輸液係統裡提取的藥物正在輸入到病人的身體……所有儀器的數值都處於正常值。
黃安說:“和上一次實驗的過程一樣,所有數值水平都處於正常。”
“屏幕裡dna雙螺旋分子結構不斷分裂重組,新的細胞在不斷吞噬癌細胞。”張研究員看向屏幕。
“這下子,沒了陳巡我們也可以完成這項技術!”黃安說到。
他們三人的眼神裡除了金錢,看不到其他東西。是貪婪、是欲望、是野心,全部寫在了他們臉上。
三人滿是得意的離開地下室,隻剩下了滴滴的儀器聲。
實驗室中,黃安帶著兩個研究員來到團隊辦公室內。
“陳巡博士。”黃安帶著嘲諷的叫到。
黃安繼續說:“我和兩個小楊和小張,打算明天開始就離開團隊了。”
“三位是有什麼打算嗎?”陳巡問。
黃安說:“你能有所作為,有所成就,我想我們也行。”
此時,地下實驗室內躺著的病人突發異常,心率呼吸數值迅速上升,病人甚至出現了抽搐症狀,他突然猛的起身,瞳孔忽然泛白,他用力嘶吼著,仿佛要掙脫牢籠,嘴巴裡吐出來黑色的液體不斷往外冒出來,其中摻雜不知名白色蟲子。

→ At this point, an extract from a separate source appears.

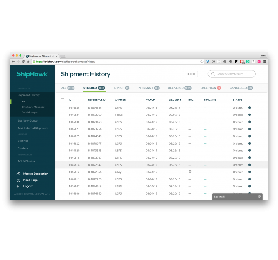Open reference ID B-1073050 row
Viewport: 278px width, 260px height.
pyautogui.click(x=95, y=115)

他衝出地下實驗室的門,正好通往上層的電梯門開了,為它的殺戮鋪平了道路。
正當陳巡準備挽留三人時。“不好了!不好了!博士……安然慌慌張張跑進來,她快去敲打著鍵盤,畫麵調到一樓畫麵,一個血肉模糊的怪物正在瘋狂啃咬過道裡的人,一樓樓層亂成一團。
黃安湊到屏幕前,他似乎認出來那個身影。
“所有撤離到房間內,鎖緊房門,沒有我的指示不可以出門!”陳巡著急對安然說到。
“怎麼會這樣子!”黃安激動呐喊著。
陳巡驚訝看向黃安:“怎麼回事!這個怪物是怎麼來的!”
黃安驚恐的說:“不……不不是我,剛才他還不是這個樣子。”
黃安癱軟在地上,看著接下來的情況不妙,支支吾吾的說:“我和其他兩個研究員利用彼岸花的基因改造技術利用在一名癌症晚期患者身上。沒有想到會是這樣,明明是相同的技術,為什麼我失敗了……”
說完他沉默著像是泄了氣的皮球。
實驗室燈光忽暗忽明一閃一閃的,一些屏幕似乎除了故障一般,尖叫聲、物體碰撞的聲音相互交雜著,空氣裡充斥著驚恐味道。
眼看局勢逐漸混亂,陳巡馬上衝向觀察室,他知道女兒還在裡麵。他著急奔跑著,心裡麵一直嘀咕著:夏夏,夏夏……
一間兩間,三間……直到推開最後一扇。
陳巡的心跳如鼓點般急促,他推開觀察室的門。“夏夏!”陳巡的聲音裡充滿了焦急和關切。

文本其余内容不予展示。